Sitting hamstrings stretch

Sit on the floor with your legs stretched out straight in front of you. Bend from your waist and lean forwards towards your toes. Keep your back straight and breathe slowly into the stretch.

Standing hamstring stretch

Stand straight with one leg just ahead of the other. Bend the back leg at the knee and rest your weight on this leg. Tilt your hips forward as if bending down to reach for something. Hold the stretch and repeat with the other leg.

Partnered hamstring stretch

Lie on your back and lift one leg off the floor with your knee straight. Your partner can then hold this raised leg and gently push it further to feel more of a stretch. Hold for 30 seconds and repeat with the other leg. You can also use a towel around your feet and pull the leg towards you for another variation.

Kneeling quad stretch

Kneel on the floor with your toes bent. Place one leg in front of you bent at right angles at the knee. Place your hands on your hips, keep your spine straight and push forward at the hips. Hold and repeat with the other leg.

Leg Stretches Precaution

Just remember that stretching technique is everything. There are certain leg stretching precautions that you should take to avoid causing any damage to your joints and muscles.

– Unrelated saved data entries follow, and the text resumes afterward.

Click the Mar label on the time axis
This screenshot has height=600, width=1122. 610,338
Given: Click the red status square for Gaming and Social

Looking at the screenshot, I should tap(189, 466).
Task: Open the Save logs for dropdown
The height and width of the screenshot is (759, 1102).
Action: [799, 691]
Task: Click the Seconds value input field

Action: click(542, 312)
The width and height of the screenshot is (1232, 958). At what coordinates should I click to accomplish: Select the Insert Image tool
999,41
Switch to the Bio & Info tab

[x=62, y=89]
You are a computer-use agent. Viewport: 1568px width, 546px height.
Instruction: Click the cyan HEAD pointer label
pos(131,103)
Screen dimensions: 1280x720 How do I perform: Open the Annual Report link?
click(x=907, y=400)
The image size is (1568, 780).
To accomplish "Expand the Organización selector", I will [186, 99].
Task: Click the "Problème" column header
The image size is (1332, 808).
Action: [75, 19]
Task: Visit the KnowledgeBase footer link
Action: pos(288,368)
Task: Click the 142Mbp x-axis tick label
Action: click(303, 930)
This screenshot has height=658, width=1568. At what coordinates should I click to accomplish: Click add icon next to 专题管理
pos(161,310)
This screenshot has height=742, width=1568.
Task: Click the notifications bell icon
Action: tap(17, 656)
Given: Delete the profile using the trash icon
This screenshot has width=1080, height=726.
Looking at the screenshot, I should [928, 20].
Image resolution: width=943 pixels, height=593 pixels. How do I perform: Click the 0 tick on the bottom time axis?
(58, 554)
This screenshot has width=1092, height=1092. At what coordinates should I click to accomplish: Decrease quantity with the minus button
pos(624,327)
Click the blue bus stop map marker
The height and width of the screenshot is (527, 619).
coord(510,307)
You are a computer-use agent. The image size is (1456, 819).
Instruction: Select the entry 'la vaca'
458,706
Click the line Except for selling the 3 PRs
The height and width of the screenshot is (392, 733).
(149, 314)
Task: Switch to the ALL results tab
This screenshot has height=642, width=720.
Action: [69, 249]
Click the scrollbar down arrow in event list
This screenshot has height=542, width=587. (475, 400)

  • Leg stretches should be a part of a warm up routine and not considered the warm up. To get the best benefits from a stretch your muscles have to be warmed up first.
  • Run, walk, or skip before beginning your stretching routine.
  • Do each stretch slowly, without bouncing or overstretching.
  • Breathe in and out deeply through your nose. Proper breathing during stretches can increase the blood circulation and reduce the build up of lactic acid in the muscles. In this way, you can prevent muscle fatigue and soreness post your workout.
  • Leg stretches should also be done as part of your cool down routine. This allows the muscles to regroup and repair and lowers the chance of further injury.
  • Leg stretches can be the best way to improve your flexibility and stamina as long as they are performed correctly.
  • If you are unsure about the exercises, it would be better to consult with a trainer who can demonstrate the correct way to stretch.
  • He can also customize a stretching exercise routine keeping your needs and fitness levels in mind.

Benefits Of Leg Stretching

  • Leg stretches when done properly can reduce the risk of injury, strengthen the muscles and improve stamina and flexibility.
  • Leg stretches can also increase your range of motion - an important advantage for runners and sportsmen who can improve their performance on field as a result.
  • Prolonged yoga leg stretches can even reduce cholesterol and prevent the hardening of arteries.